Klein sugere que as Eríneas, aquelas figuras da vingança e do terror, são projeções de um mundo interno povoado por objetos persecutórios, derivados do ódio e da culpa primitiva. Essas figuras, no entanto, podem se tornar Eumênides, entidades benevolentes, quando a reparação se torna possível. Na narrativa da tragédia, isso ocorre por meio da mediação, do reconhecimento e, acima de tudo, do acolhimento. De forma análoga, no trabalho clínico, o terapeuta relacional oferece um espaço no qual os estados de angústia, desamparo e confusão podem ser simbolizados e, assim, transformados. O apego inseguro, marcado pela oscilação entre o medo da perda e o desejo de conexão, encontra na relação terapêutica um terreno fértil para reescrever sua história.
Essa transformação não é um simples processo linear, mas um movimento dialético que exige enfrentamento e criação. O apego inseguro nasce de uma ferida — da inconsistência, do abandono, ou do excesso de controle — e cria um campo de antecipação constante de rejeição. As Eríneas do sujeito apegado de forma insegura aparecem na forma de vozes internas, críticas e implacáveis, que insistem na impossibilidade de confiar. Aqui, como no mito, o espaço para a mudança reside na introdução de algo novo: um outro que não é simplesmente o espelho da dor antiga, mas um agente da transformação.
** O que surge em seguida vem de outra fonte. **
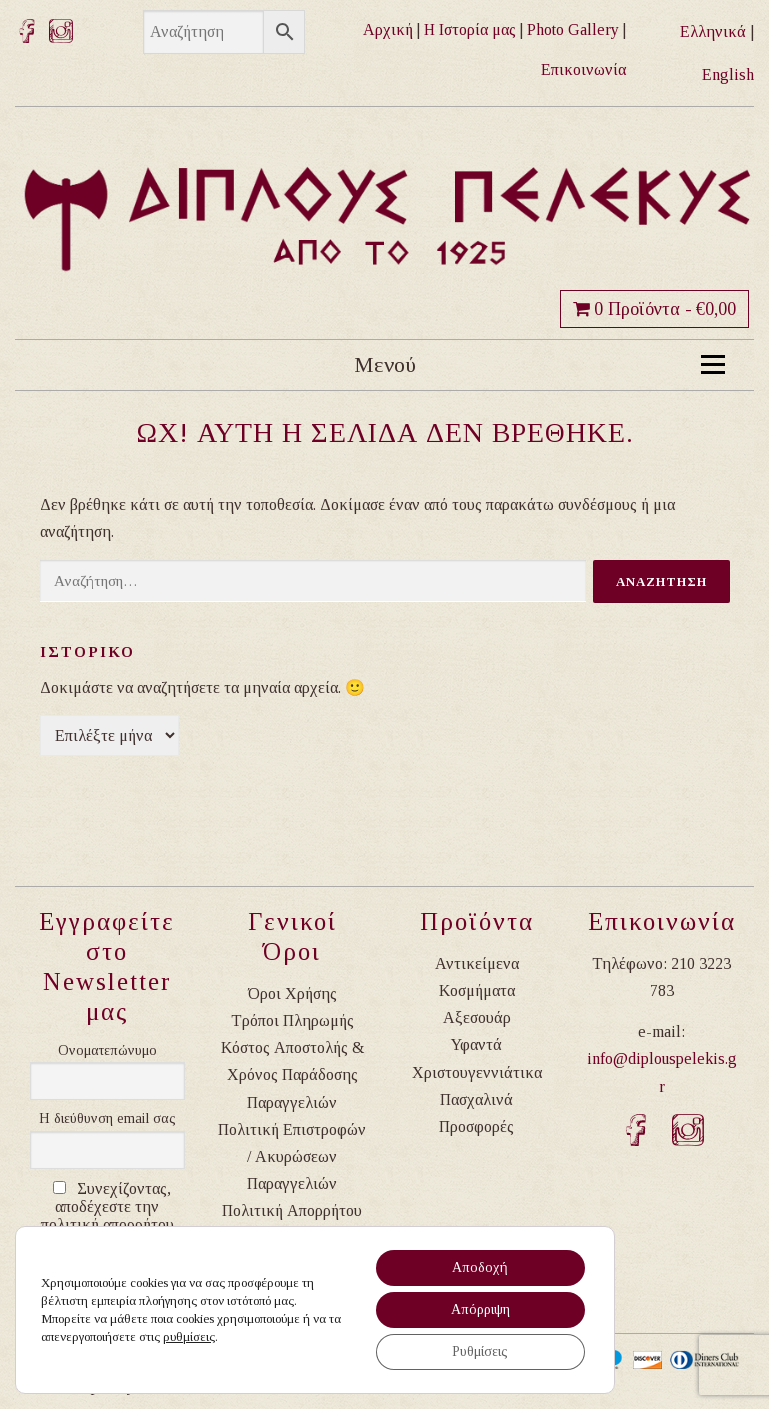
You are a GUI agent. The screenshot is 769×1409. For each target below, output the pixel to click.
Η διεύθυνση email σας (107, 1118)
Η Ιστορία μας (470, 29)
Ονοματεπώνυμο (107, 1050)
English (728, 74)
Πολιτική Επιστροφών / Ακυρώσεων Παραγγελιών (292, 1156)
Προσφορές (476, 1126)
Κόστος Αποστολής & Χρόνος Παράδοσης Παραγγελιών (292, 1074)
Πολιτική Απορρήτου (292, 1210)
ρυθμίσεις (189, 1336)
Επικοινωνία (583, 69)
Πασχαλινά (476, 1099)
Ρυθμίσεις (480, 1351)
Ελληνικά (713, 31)
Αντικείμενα (477, 963)
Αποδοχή (480, 1267)
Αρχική (388, 29)
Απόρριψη (480, 1309)
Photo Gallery (573, 29)
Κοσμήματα (477, 990)
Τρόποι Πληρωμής (292, 1020)
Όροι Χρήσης (292, 993)
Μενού (539, 364)
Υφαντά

Na psicanálise relacional, o terapeuta é esse outro que oferece a possibilidade de uma nova experiência relacional. O vínculo terapêutico, com sua promessa de consistência e reconhecimento, desafia o circuito fechado da repetição traumática. As Eumênides surgem quando o paciente começa a sentir que o outro não é mais uma ameaça, mas um suporte, um continente. Esse processo exige não apenas a presença de um outro empático, mas também a reconstrução da narrativa interna: o paciente precisa reescrever sua história emocional, incorporando as experiências de reparação e validação.
Essa mudança no estilo de apego, de inseguro para seguro, é, na essência, uma transmutação psíquica. Assim como as Eríneas se tornam Eumênides pela ação da deusa Atena — uma figura de sabedoria, mediação e justiça —, o self, sob a influência de um vínculo relacional reparador, pode transformar suas figuras internas persecutórias em figuras de apoio. Atena não anula as Eríneas, mas as integra, dando-lhes um novo lugar e função. Do mesmo modo, na clínica, as partes do self que antes perseguiam o sujeito não desaparecem, mas encontram um espaço novo, agora carregado de sentido e cuidado.
Essa integração é o cerne da segurança relacional. O apego seguro não significa a ausência de dor ou conflito, mas a capacidade de suportá-los sem ser devastado. Significa que as Eumênides, antes Eríneas, agora velam pelo equilíbrio interno, ao invés de semear o caos. O trabalho psicanalítico, como o julgamento mítico de Atena, não extingue as forças destrutivas, mas as redireciona, transformando-as em aliadas de um self mais integrado e criativo.
Assim, o mito ressoa com a psicanálise, não apenas como uma ilustração, mas como uma verdade profunda sobre a possibilidade de transformação humana. As Eríneas e as Eumênides coexistem em nós, e é na relação — relacional e analítica — que encontramos o caminho para reconciliá-las. O que emerge desse processo é mais do que a reparação de um vínculo; é a criação de um espaço interno onde a vida pode ser vivida com mais liberdade, confiança e autenticidade.